Despite a 2020 deadline for the plans, just 56 countries have so far submitted one. India is the last of the world's five largest economies to do so.
India's LT-LEDS zeroes in on six key areas to reduce net emissions, including electricity, urbanization, transport, forests, finance, and industry.
The country, for example, proposes increasing the use of biofuels - particularly ethanol blending in petrol - boosting the number of electric vehicles on the road, alongside expanded public transport networks, and using more green hydrogen fuel.
India has already pledged to phase down coal use along with other nations, and has become a big market for renewable energy projects like solar.
What's novel in India's strategy, said Taryn Fransen, an international climate change policy expert at the non-profit World Resources Institute in the United States, is the focus on reducing consumption at the individual or household level, as well as its inclusion of carbon capture, use and storage (CCUS).

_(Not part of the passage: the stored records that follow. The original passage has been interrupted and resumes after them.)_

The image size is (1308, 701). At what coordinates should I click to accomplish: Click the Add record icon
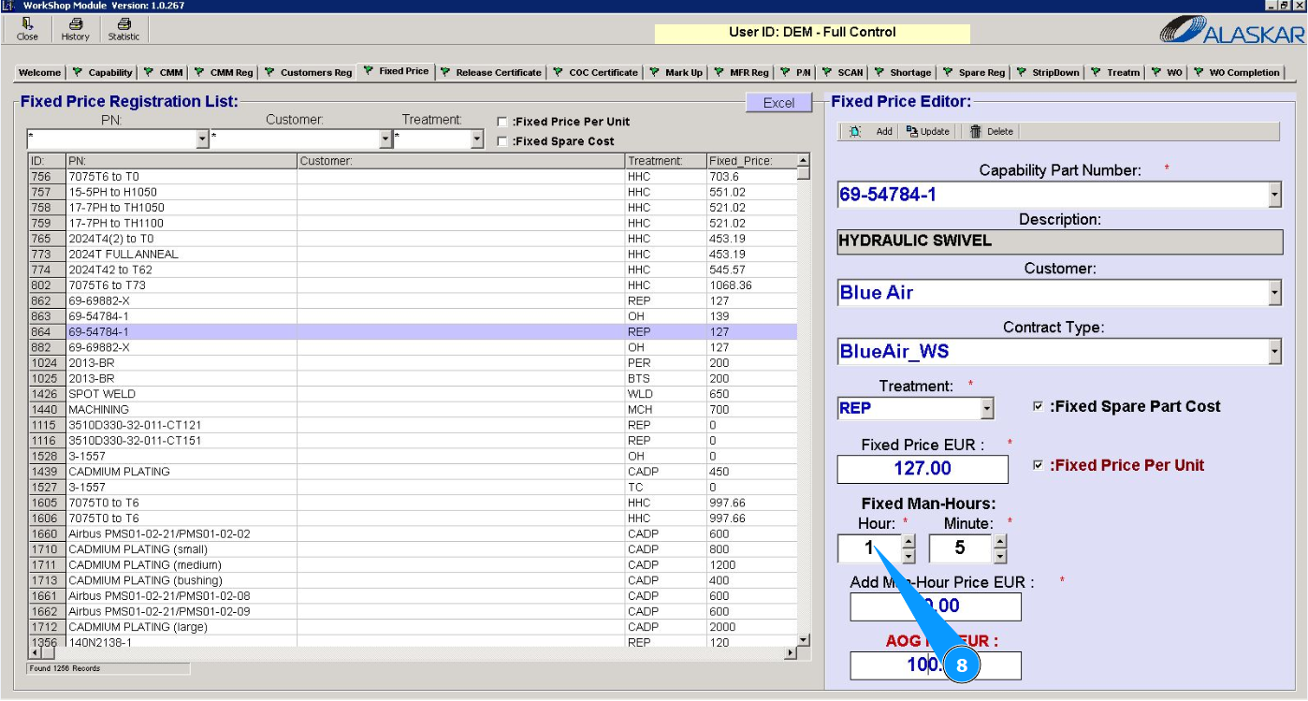[855, 132]
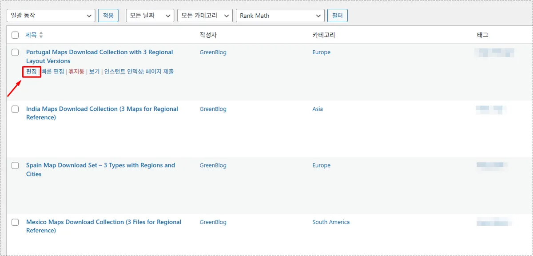Click 편집 under Portugal Maps post

(x=32, y=72)
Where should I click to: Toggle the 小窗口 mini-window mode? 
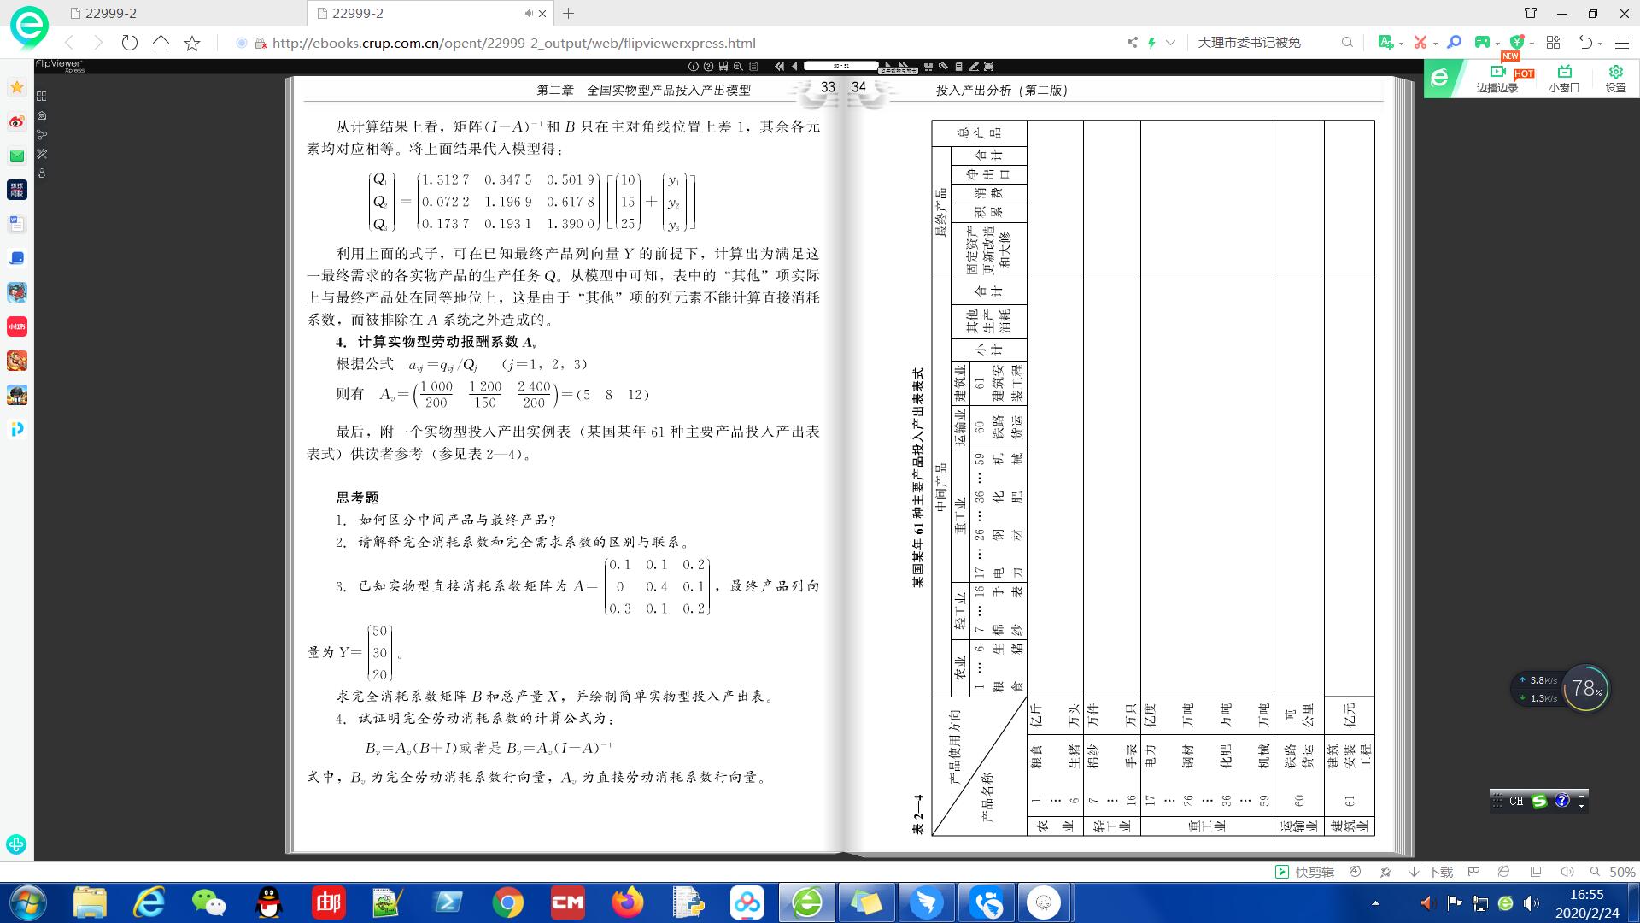click(1564, 78)
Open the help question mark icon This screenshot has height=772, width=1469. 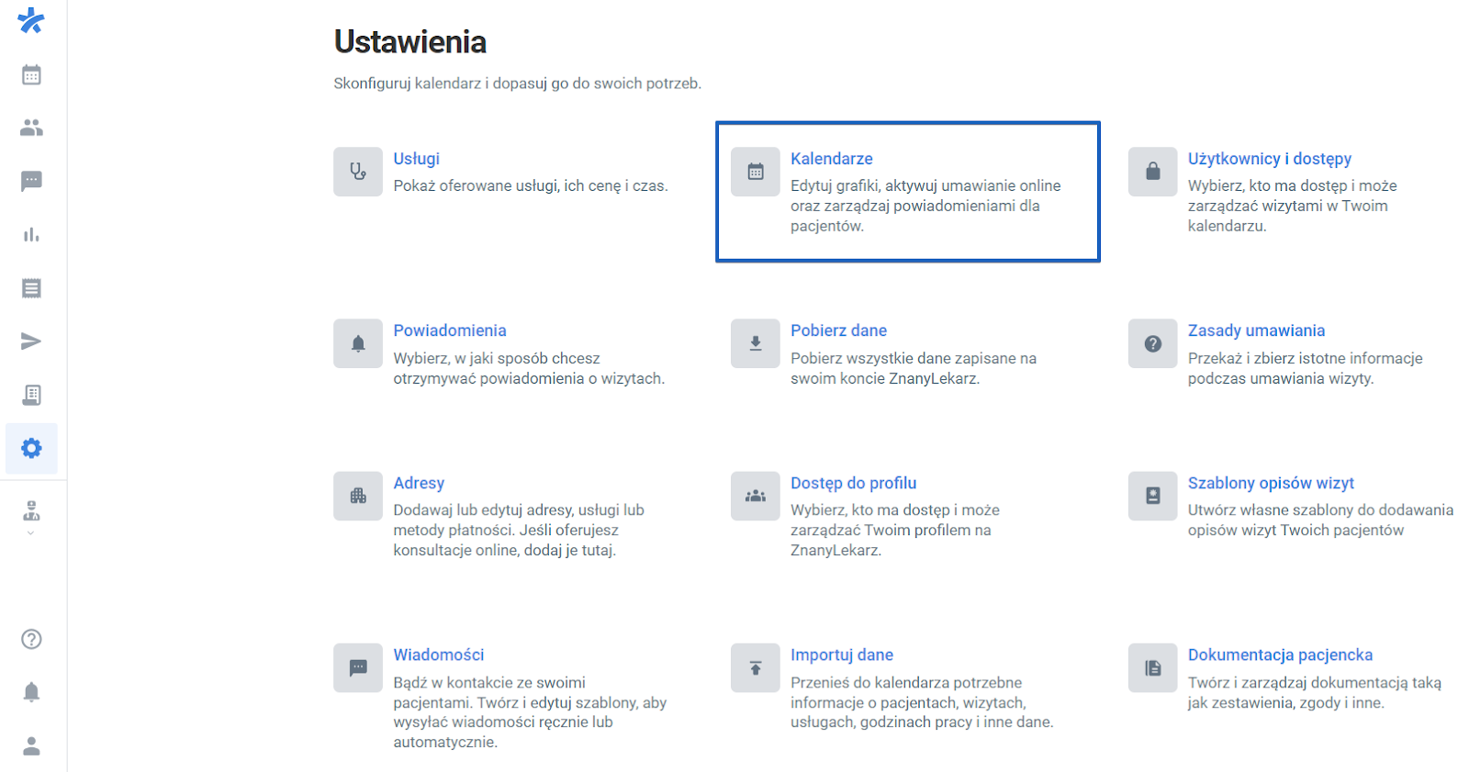click(x=31, y=639)
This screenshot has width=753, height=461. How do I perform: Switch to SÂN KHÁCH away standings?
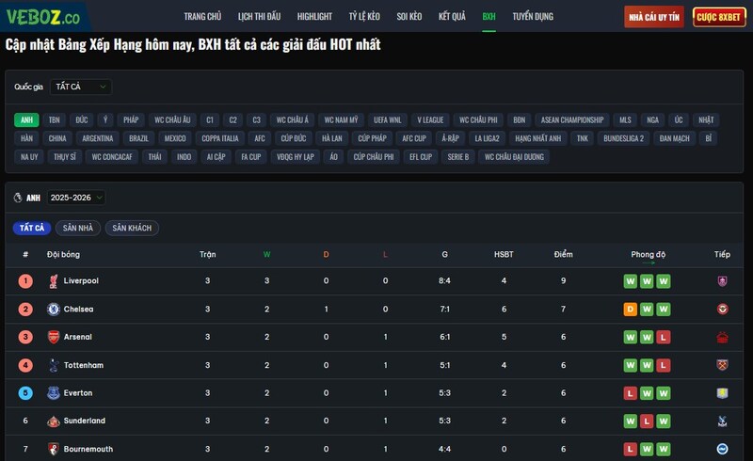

This includes technology that can capture carbon from polluting industries so it never reaches the atmosphere. Environmentalists have cautioned against using it in a way that extends the lives of coal plants.
"There's a lot of uncertainty around it, but at the same time the U.N. Intergovernmental Panel on Climate Change research indicates we will need large CO2 removal," Fransen told Reuters.
India said it will work on advancing the technologies used in CCUS.
Unlike Nationally Determined Contributions (NDCs), which are also mandated under the Paris Agreement, LT-LEDS focus on a longer time horizon and don't require countries to report progress.
India updated its NDC in August, committing the country to reduce the emissions intensity of its GDP by 45% from its 2005 level in the next 7 years - a 10 percentage point increase over its previous 2016 pledge.
While India's LT-LEDS laid out an ambitious green transition strategy, Yadav said the country could not "have a situation where the energy security of developing countries is ignored in the name of urgent mitigation".
India and other developing countries have long resisted calls for a rapid move away from fossil fuels that could undermine their economic growth and impose big costs.
"India is having to pay for a crisis that it didn't cause with money that it doesn't have," said Dipa Singh Bagai, country head for Natural Resources Defense Council in India.
India wants countries to agree to phase down all fossil fuels at the COP27 climate summit in Egypt, rather than a narrower deal to phase down coal as was agreed last year, two sources familiar with the negotiations told Reuters on Saturday.